CMS Magazine 150th Cover1850: Chicago’s population was 28,269; the city limits ran from the lakefront to North Avenue, Wood Street and 22nd Street (now Cermak Road); James Curtiss won a second one-year term as mayor; Alan Pinkerton opened his detective agency, becoming the nation’s first ‘’private eye’’; and gas lighting made its debut here on Sept. 4. On Oct. 21, the City Council passed a resolution urging disobedience of the federal Fugitive Slave Act; and Congress approved land grants for what eventually became the Illinois Central Railroad.

First class letters cost five cents to mail. (They would go down to three cents the following year and stay there for about 20 years, when postal rates would be further reduced to two cents.)

California had just been admitted to the Union, and James Harrison and Alexander Twinging just invented the refrigerator.
The Women’s Medical College of Pennsylvania (the nation’s first all-female training school for doctors) opened that same year; and Dr.

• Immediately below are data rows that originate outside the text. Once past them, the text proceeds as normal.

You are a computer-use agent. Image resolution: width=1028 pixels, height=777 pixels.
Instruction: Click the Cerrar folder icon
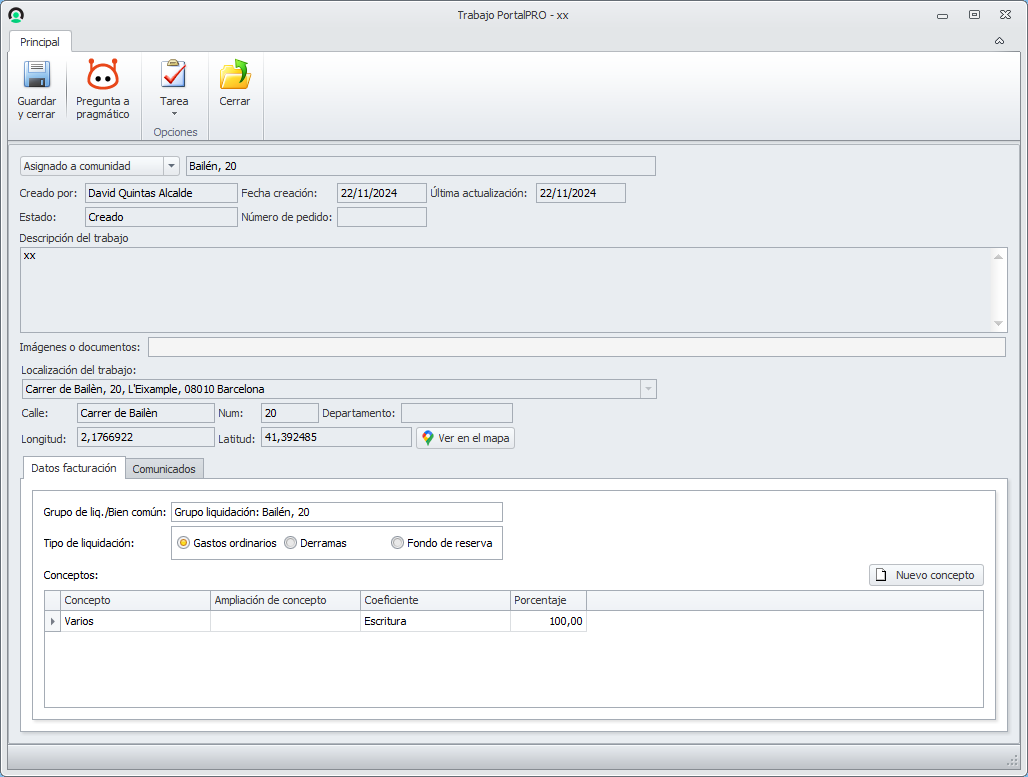coord(234,76)

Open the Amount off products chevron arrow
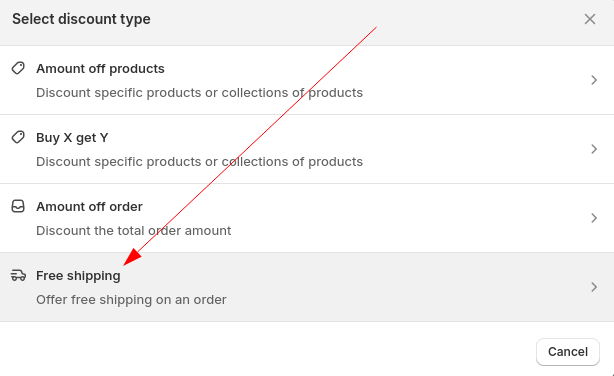pos(594,80)
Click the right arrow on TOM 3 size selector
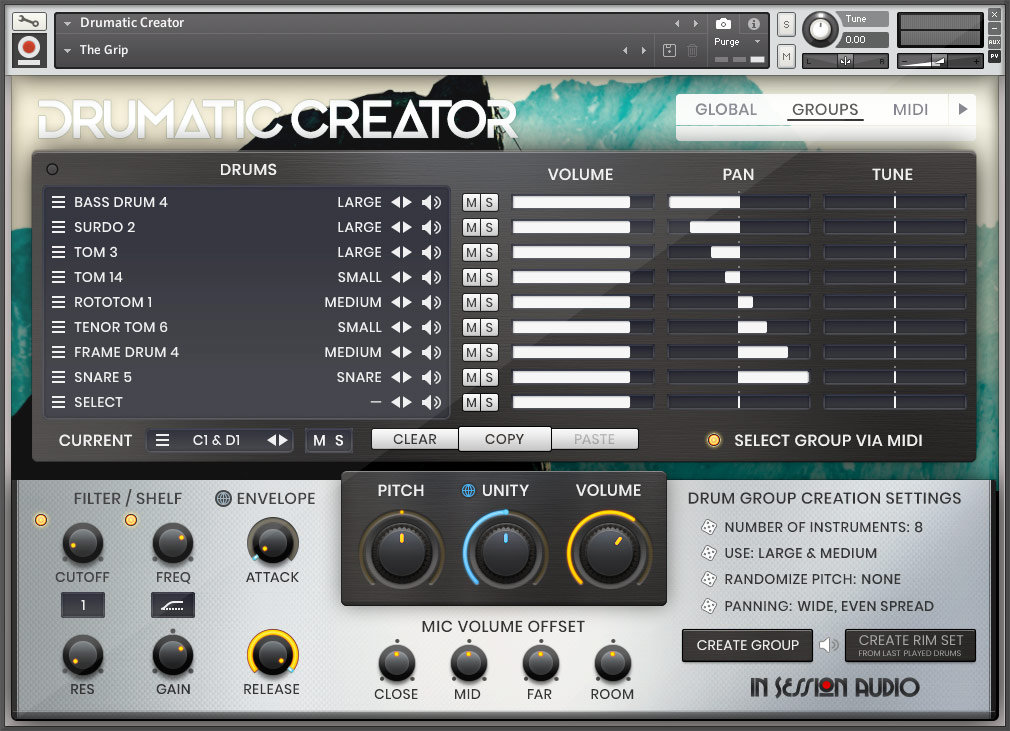The width and height of the screenshot is (1010, 731). click(x=407, y=252)
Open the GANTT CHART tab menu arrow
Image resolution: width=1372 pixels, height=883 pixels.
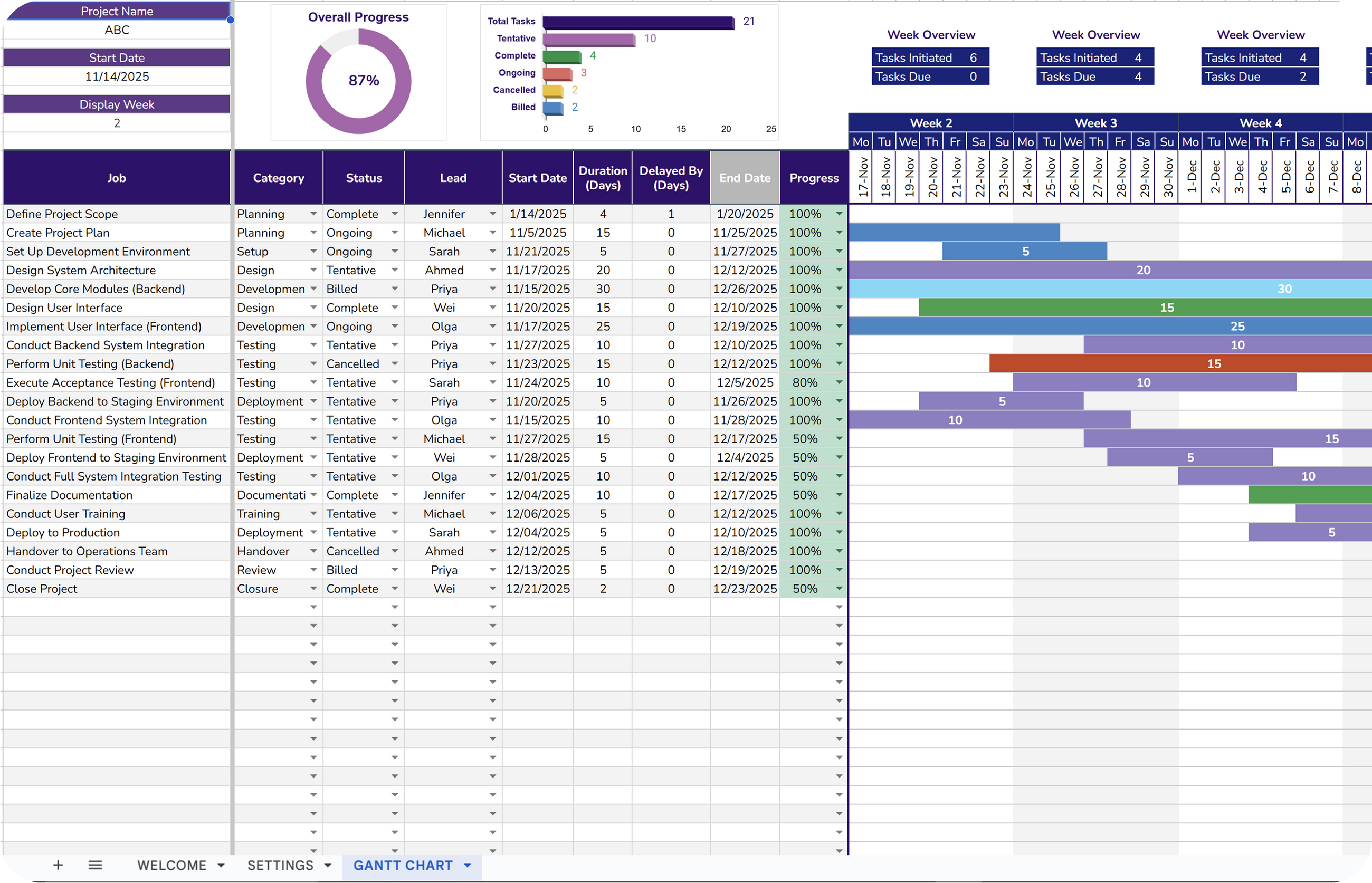[468, 865]
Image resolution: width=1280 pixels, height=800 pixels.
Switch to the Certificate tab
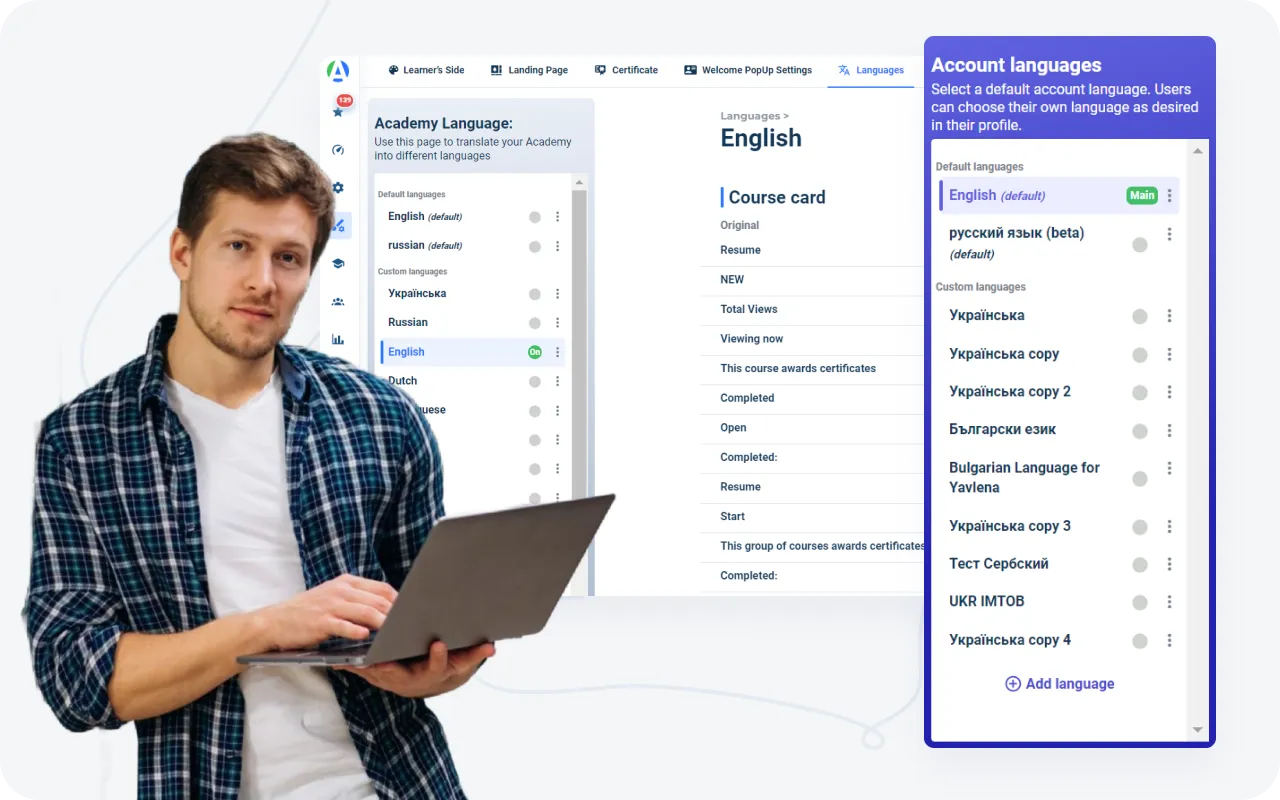coord(626,70)
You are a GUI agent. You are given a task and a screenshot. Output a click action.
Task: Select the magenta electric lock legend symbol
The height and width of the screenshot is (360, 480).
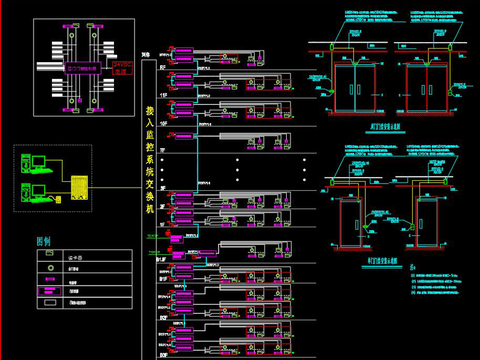(50, 279)
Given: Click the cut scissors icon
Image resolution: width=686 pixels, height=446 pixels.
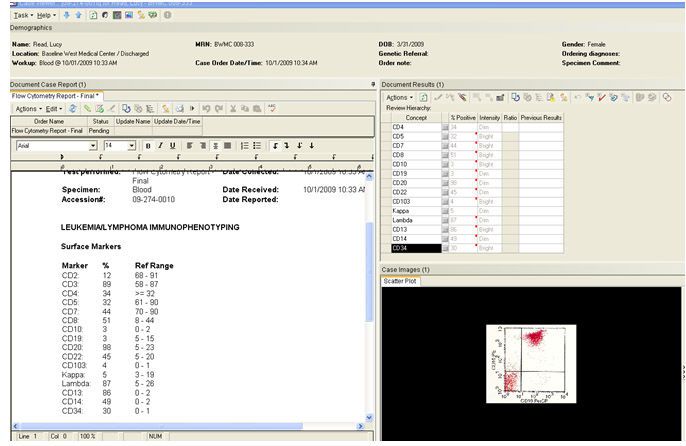Looking at the screenshot, I should click(x=232, y=108).
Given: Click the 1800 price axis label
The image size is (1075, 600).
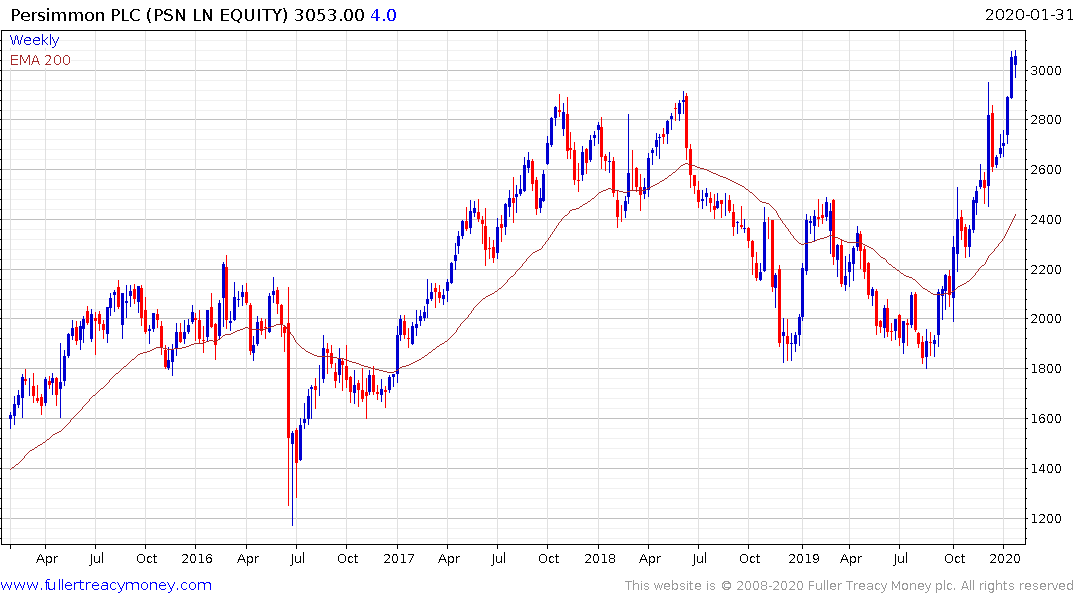Looking at the screenshot, I should tap(1046, 369).
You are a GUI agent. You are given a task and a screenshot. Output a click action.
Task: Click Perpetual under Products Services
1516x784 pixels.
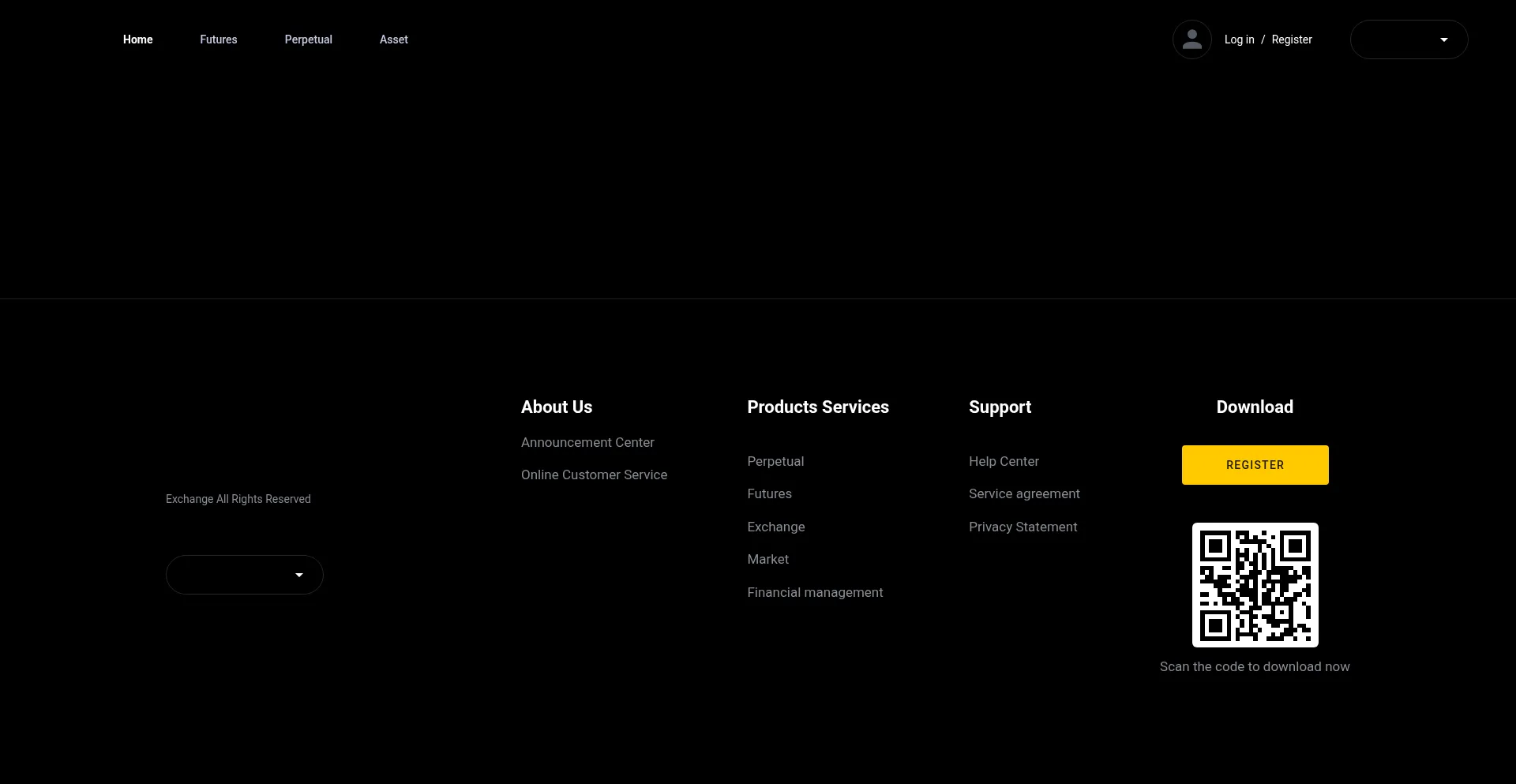[775, 462]
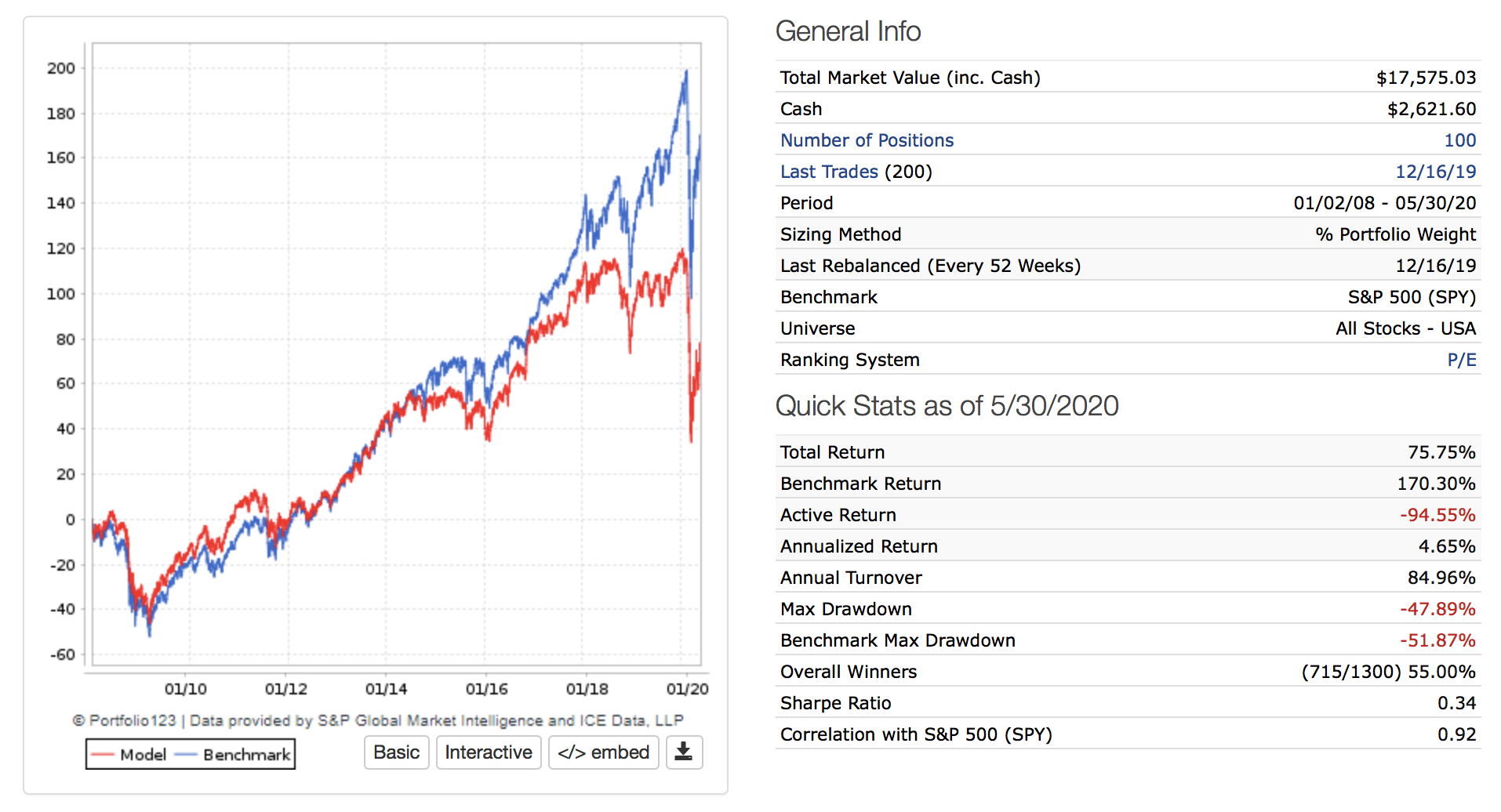Open the Number of Positions link
This screenshot has width=1501, height=812.
[x=867, y=140]
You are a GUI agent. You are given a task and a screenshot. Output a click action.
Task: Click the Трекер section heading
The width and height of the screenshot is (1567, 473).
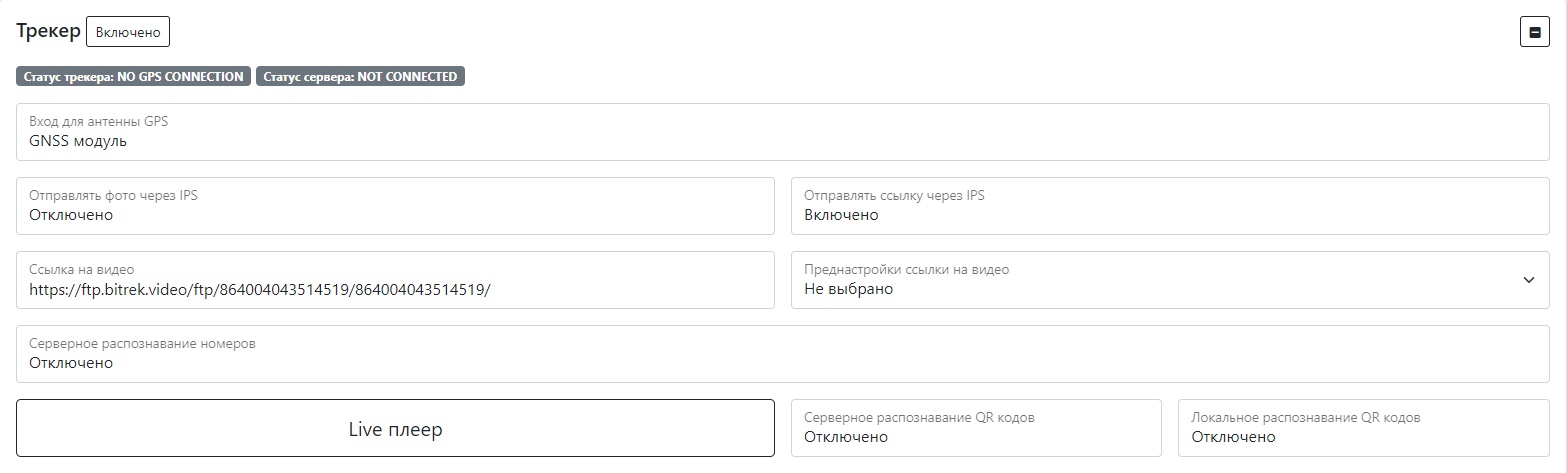point(48,31)
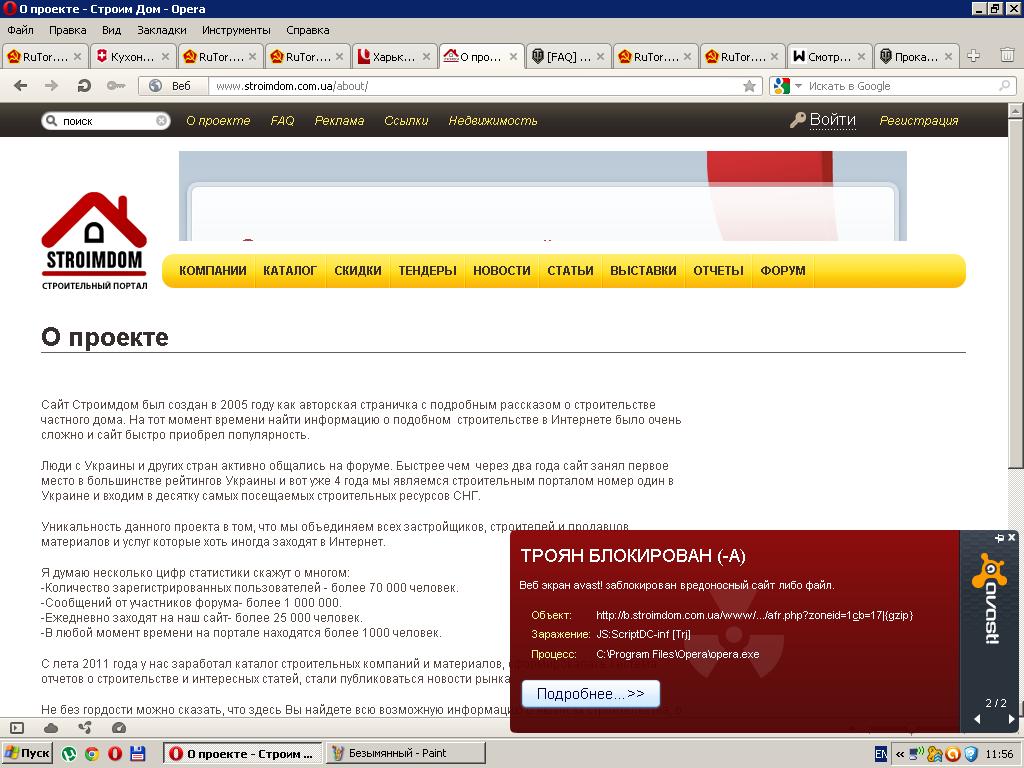This screenshot has height=768, width=1024.
Task: Show the next avast alert with the right arrow
Action: tap(1012, 719)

David Jones Peck graduated from Chicago’s own Rush Medical College, becoming the first black American in history to receive an MD degree.

Of course, back in 1850, you really didn’t need to go to school to become a doctor. And since 1826, you didn’t even need a license to practice medicine in Illinois.


Enter the CMS.

Levi Boone

Dr. Levi Boone -
first President of CMS

On April 19, 1850, a group of doctors concerned about the anarchic state of their profession met with Dr. Levi Boone to found a local medical society to battle quacks, raise standards of medical education, and promote public health.

These were not easy tasks at a time when there were at least 17 different kinds of ‘’doctors,’’ ranging from homeopaths to uroscopians on the loose here, to say nothing of all the folk practitioners who claimed to be able to erase a baby’s birthmark by rubbing it with the hand of a corpse!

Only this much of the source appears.